Segment Start: DATASET ENTRIES

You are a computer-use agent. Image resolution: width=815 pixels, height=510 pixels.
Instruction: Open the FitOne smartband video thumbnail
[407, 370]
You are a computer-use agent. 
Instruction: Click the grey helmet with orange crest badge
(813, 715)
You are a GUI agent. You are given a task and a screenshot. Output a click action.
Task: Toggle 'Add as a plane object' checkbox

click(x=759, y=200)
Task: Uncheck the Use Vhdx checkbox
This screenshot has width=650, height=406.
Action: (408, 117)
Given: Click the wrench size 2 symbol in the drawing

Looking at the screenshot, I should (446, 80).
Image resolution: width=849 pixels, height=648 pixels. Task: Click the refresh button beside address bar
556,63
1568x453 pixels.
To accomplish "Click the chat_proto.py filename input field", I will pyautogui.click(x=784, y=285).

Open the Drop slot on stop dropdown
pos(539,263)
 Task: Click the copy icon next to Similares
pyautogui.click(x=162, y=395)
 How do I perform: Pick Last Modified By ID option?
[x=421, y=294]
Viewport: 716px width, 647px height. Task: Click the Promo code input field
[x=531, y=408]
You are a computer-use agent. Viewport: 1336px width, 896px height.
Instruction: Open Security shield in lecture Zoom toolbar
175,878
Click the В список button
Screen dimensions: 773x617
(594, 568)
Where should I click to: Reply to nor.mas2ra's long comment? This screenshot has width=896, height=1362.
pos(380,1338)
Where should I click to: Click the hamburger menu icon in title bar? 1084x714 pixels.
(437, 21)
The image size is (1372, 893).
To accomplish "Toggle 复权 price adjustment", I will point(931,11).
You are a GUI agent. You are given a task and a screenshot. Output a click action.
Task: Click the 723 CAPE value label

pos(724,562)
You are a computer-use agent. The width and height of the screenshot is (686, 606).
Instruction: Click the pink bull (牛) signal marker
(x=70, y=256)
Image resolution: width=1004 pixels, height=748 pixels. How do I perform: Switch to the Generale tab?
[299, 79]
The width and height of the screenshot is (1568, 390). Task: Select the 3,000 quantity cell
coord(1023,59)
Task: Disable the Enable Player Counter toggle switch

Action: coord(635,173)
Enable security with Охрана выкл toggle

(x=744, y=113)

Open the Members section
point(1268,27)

Segment End: DATASET ENTRIES

REQUIREMENT:
Please write out the entries exactly, keeping every line intact.

YOUR SOLUTION:
You are a computer-use agent. Image resolution: width=815 pixels, height=510 pixels.
Instruction: Open the FitOne smartband video thumbnail
[407, 370]
You are a computer-use agent. 
Instruction: Click the grey helmet with orange crest badge
(813, 715)
You are a GUI agent. You are given a task and a screenshot. Output a click action.
Task: Toggle 'Add as a plane object' checkbox

click(x=759, y=200)
Task: Uncheck the Use Vhdx checkbox
This screenshot has width=650, height=406.
Action: (408, 117)
Given: Click the wrench size 2 symbol in the drawing

Looking at the screenshot, I should (446, 80).
Image resolution: width=849 pixels, height=648 pixels. Task: Click the refresh button beside address bar
556,63
1568x453 pixels.
To accomplish "Click the chat_proto.py filename input field", I will pyautogui.click(x=784, y=285).

Open the Drop slot on stop dropdown
pos(539,263)
 Task: Click the copy icon next to Similares
pyautogui.click(x=162, y=395)
 How do I perform: Pick Last Modified By ID option?
[x=421, y=294]
Viewport: 716px width, 647px height. Task: Click the Promo code input field
[x=531, y=408]
You are a computer-use agent. Viewport: 1336px width, 896px height.
Instruction: Open Security shield in lecture Zoom toolbar
175,878
Click the В список button
Screen dimensions: 773x617
(594, 568)
Where should I click to: Reply to nor.mas2ra's long comment? This screenshot has width=896, height=1362.
pos(380,1338)
Where should I click to: Click the hamburger menu icon in title bar? 1084x714 pixels.
(437, 21)
The image size is (1372, 893).
To accomplish "Toggle 复权 price adjustment", I will point(931,11).
You are a GUI agent. You are given a task and a screenshot. Output a click action.
Task: Click the 723 CAPE value label

pos(724,562)
You are a computer-use agent. The width and height of the screenshot is (686, 606).
Instruction: Click the pink bull (牛) signal marker
(x=70, y=256)
Image resolution: width=1004 pixels, height=748 pixels. How do I perform: Switch to the Generale tab?
[299, 79]
The width and height of the screenshot is (1568, 390). Task: Select the 3,000 quantity cell
coord(1023,59)
Task: Disable the Enable Player Counter toggle switch

Action: coord(635,173)
Enable security with Охрана выкл toggle

(x=744, y=113)

Open the Members section
point(1268,27)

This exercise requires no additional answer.